>> START
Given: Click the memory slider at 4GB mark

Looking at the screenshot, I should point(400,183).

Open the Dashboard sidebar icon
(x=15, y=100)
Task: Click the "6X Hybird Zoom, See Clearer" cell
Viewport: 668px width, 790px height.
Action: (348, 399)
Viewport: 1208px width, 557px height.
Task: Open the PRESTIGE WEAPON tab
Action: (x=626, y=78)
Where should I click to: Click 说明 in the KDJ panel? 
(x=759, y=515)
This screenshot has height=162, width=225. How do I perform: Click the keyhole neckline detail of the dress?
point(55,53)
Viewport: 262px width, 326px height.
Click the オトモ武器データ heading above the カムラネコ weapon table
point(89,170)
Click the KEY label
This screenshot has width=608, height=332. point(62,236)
>> END
>> START
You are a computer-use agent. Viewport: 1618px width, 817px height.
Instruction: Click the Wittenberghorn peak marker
>> END
### Aim of the task:
Convert everything from the line containing "Where should I" down to the line containing "This screenshot has width=608, height=332." into a JSON list of strings, one string per line, skipping blank lines.

### Result for this exercise:
[
  "Where should I click to: Click 说明 in the KDJ panel? ",
  "(x=759, y=515)",
  "This screenshot has height=162, width=225. How do I perform: Click the keyhole neckline detail of the dress?",
  "point(55,53)",
  "Viewport: 262px width, 326px height.",
  "Click the オトモ武器データ heading above the カムラネコ weapon table",
  "point(89,170)",
  "Click the KEY label",
  "This screenshot has width=608, height=332. point(62,236)"
]